Sale of joint property at a loss: How to take maximum tax advantage


In the joint ownership, all the joint proprietors may additionally percentage the capital benefit or capital loss as in line with the share in their keeping in the assets.
House property, sale of residence assets, lengthy-time period capital loss, short-term capital loss, capital benefits tax, adjustment of capital loss, bring forward of capital loss, joint ownership, maximum tax advantage, earnings taxAny belongings held for more than 24 months would be a long time asset.

Sale of residence assets generally outcomes in benefits. However, in case of a purchase in an emergency, the owners may also sell the property at a loss. Such gains and losses may be of sorts – brief period and long term. The sale of a house property is taken into consideration quickly term from the income tax point of view if the belongings are sold within 24 months

from the date of buy/registration, and a long time if it’s miles sold after the completion of 24 months. A short-time period capital loss may be adjusted towards each short-time period and long-time period capital gains, even as a protracted-time period capital loss may additionally best be adjusted towards long-term capital gains.
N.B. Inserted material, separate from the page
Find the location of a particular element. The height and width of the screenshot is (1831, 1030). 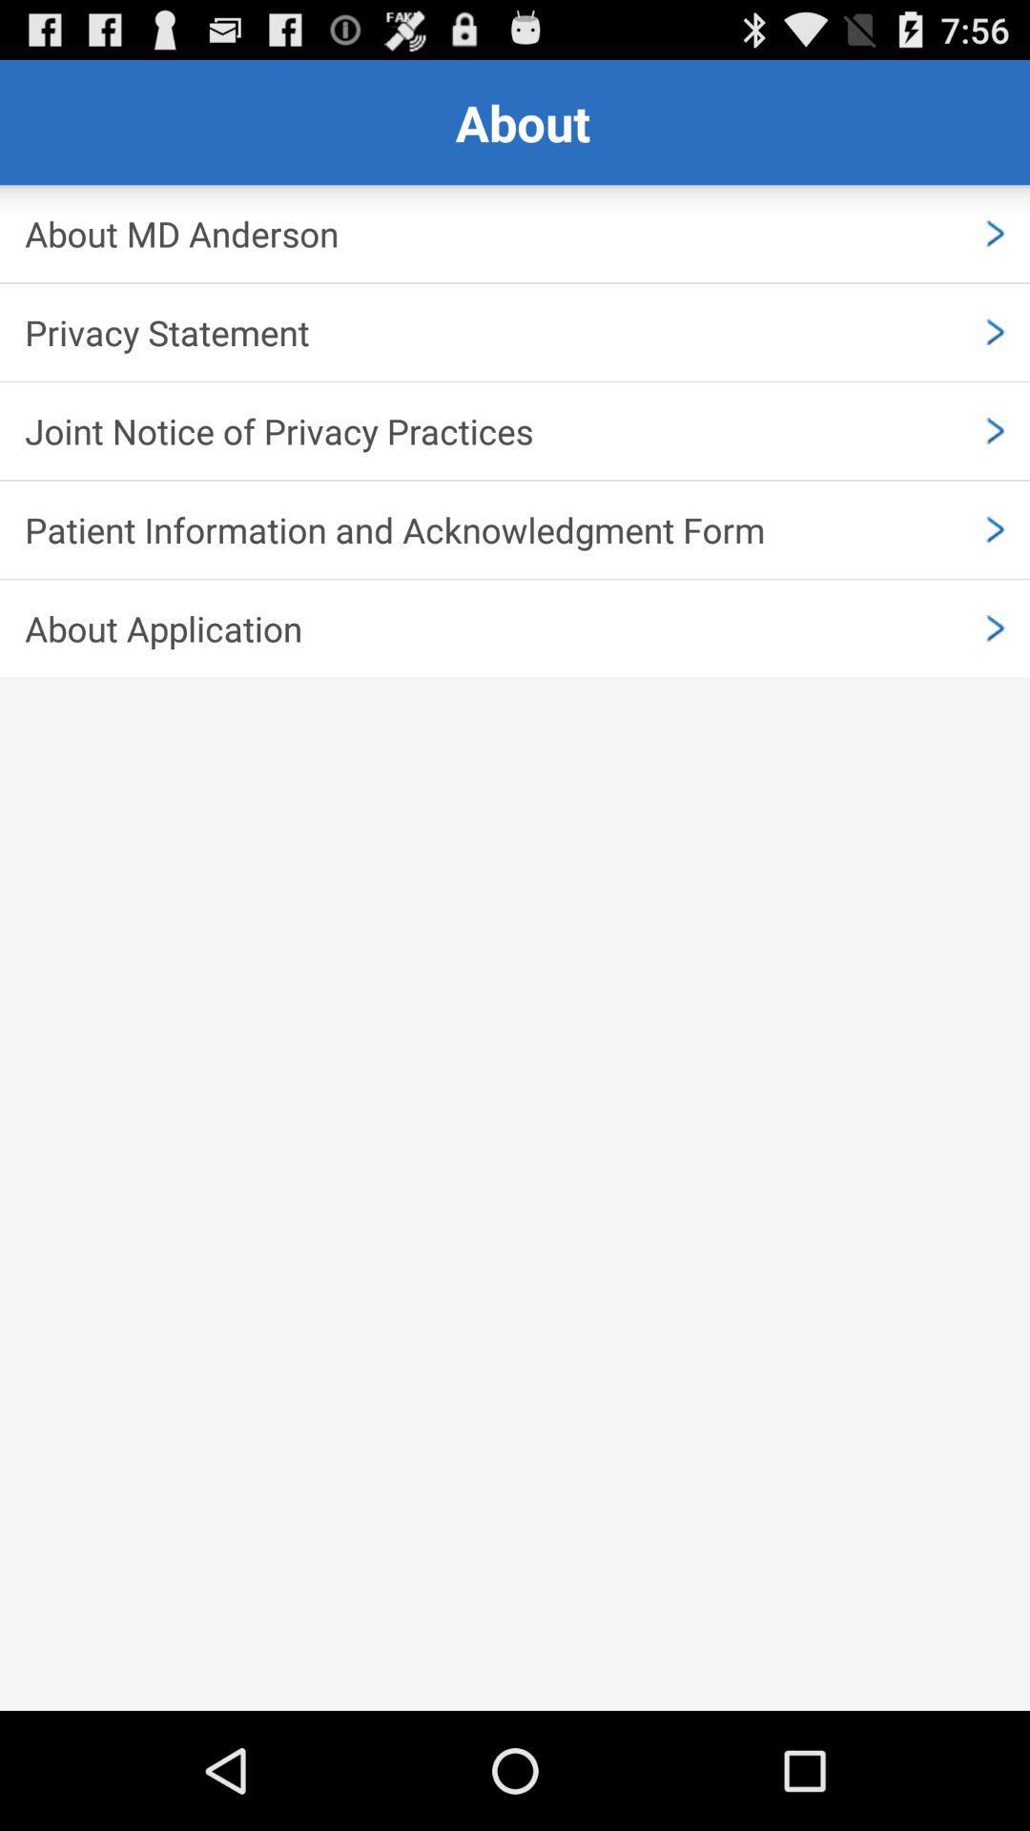

patient information and is located at coordinates (515, 529).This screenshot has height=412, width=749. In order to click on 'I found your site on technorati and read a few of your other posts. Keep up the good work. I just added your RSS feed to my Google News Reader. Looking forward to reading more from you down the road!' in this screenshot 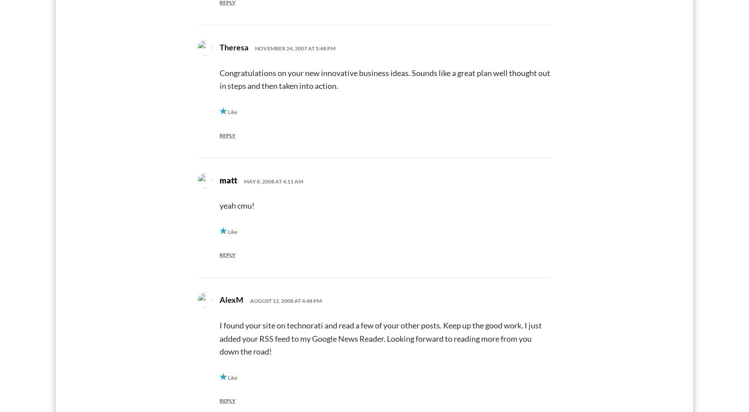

However, the ultimate part of each quick-time period and lengthy-time period losses, if any, can be carried forward up to eight years from the 12 months of sale. In the joint possession, all joint proprietors may additionally proportion the loss according to the percentage of their retaining within the property.

“Any property held for a length of extra than 24 months would be a long-time asset, and therefore, any benefit/ loss springing up from the identical of such property is handled as long-term capital advantage or loss. In case of residence assets that are co-owned or held using or greater persons and their stocks in such property are precise and ascertainable,

the loss springing up from the sale of the belongings can be claimed via such respective co-owners in percentage to their co-ownership proportion against their respective capital profits or extra capital losses, which is not activated may be carried ahead for adjustment within the next eight years through them,” stated Dr. Suresh Surana, Founder, RSM India.